What this task involves - In your copy, set down the entries exactly and exclude the pictures.

Data excerpts -

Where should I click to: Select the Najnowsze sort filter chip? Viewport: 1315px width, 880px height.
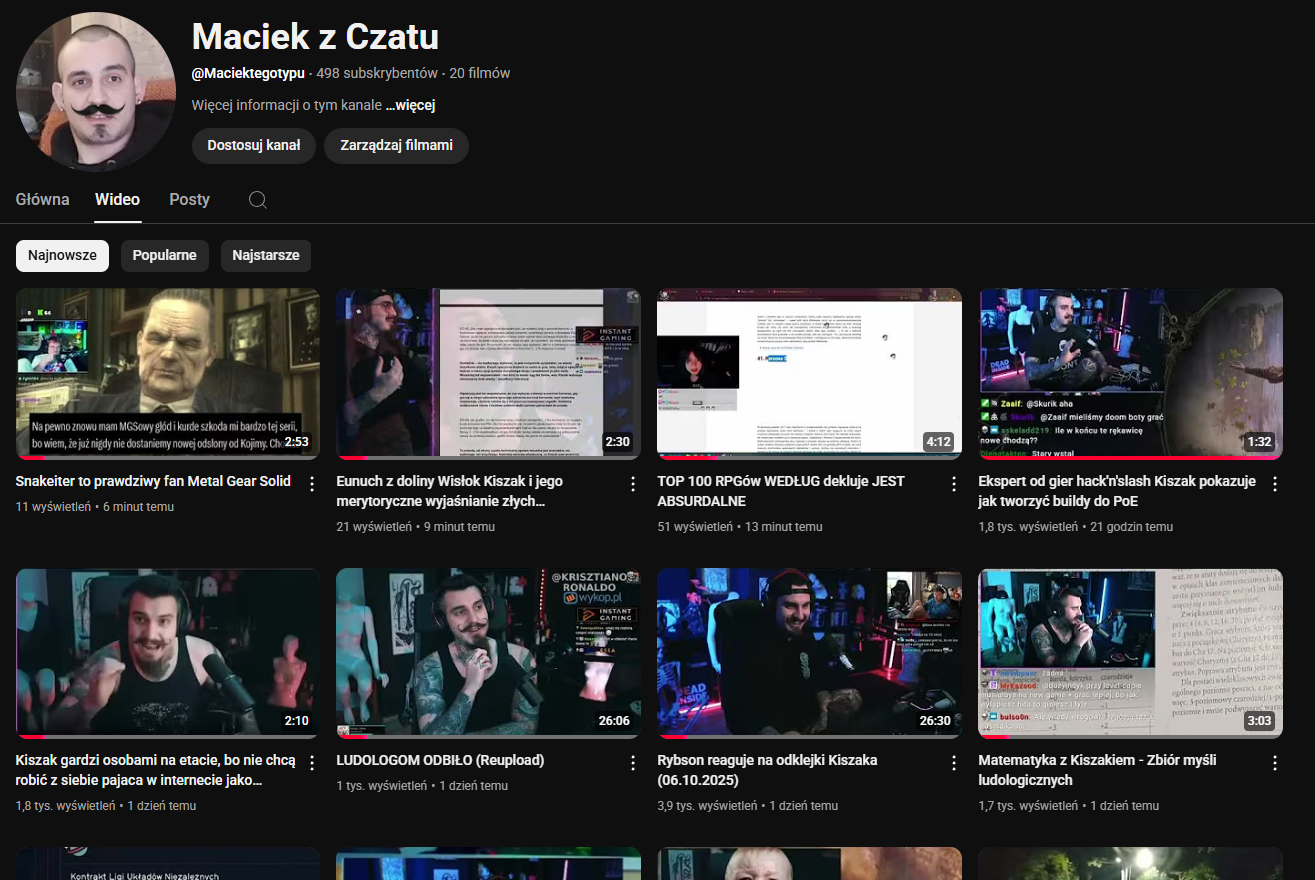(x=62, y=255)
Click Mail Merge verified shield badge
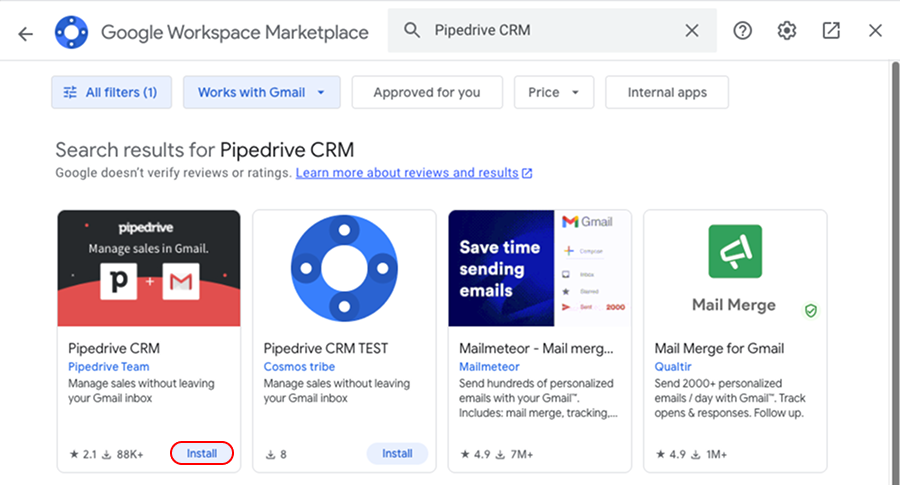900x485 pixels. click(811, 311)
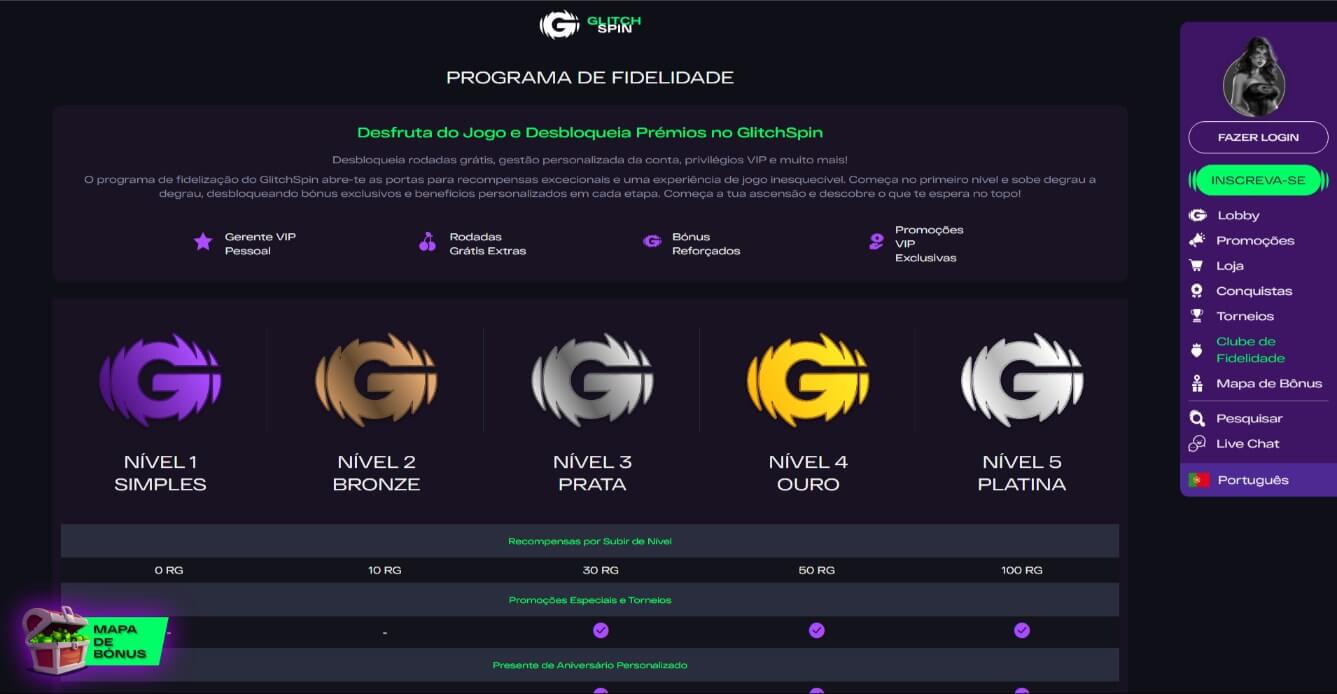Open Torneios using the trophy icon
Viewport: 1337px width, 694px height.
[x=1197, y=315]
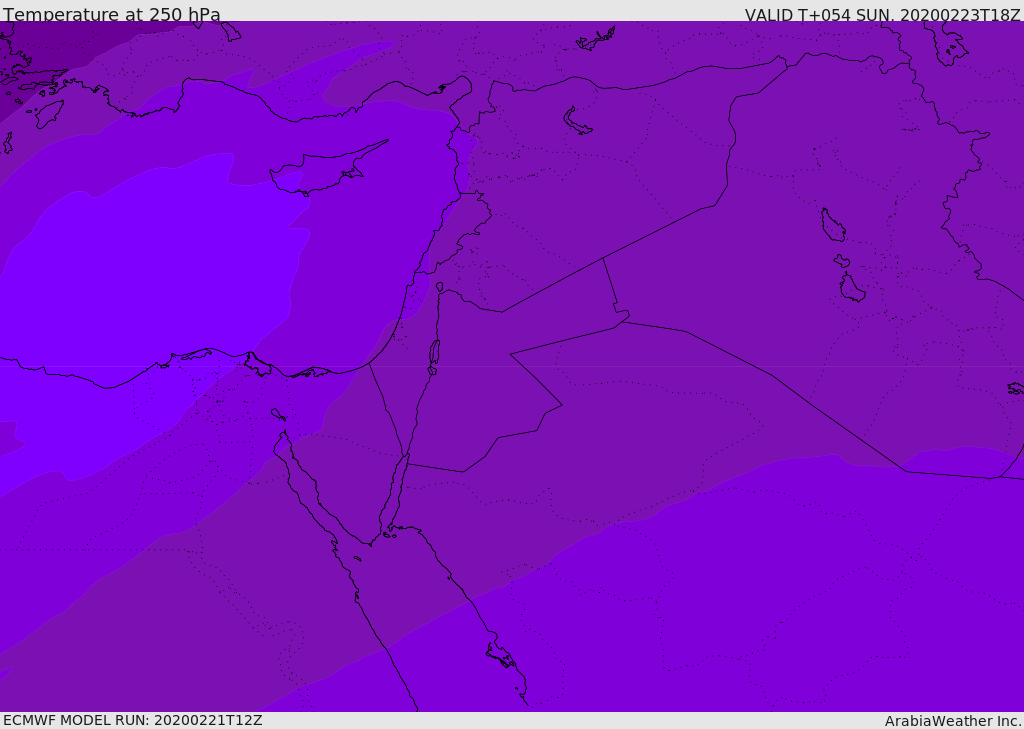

Answer to this problem -
Where should I click to: Select the Najnowsze sort filter chip? Viewport: 1315px width, 880px height.
(x=62, y=255)
Click Mail Merge verified shield badge
900x485 pixels. click(811, 311)
Open Torneios using the trophy icon
Viewport: 1337px width, 694px height.
[x=1197, y=315]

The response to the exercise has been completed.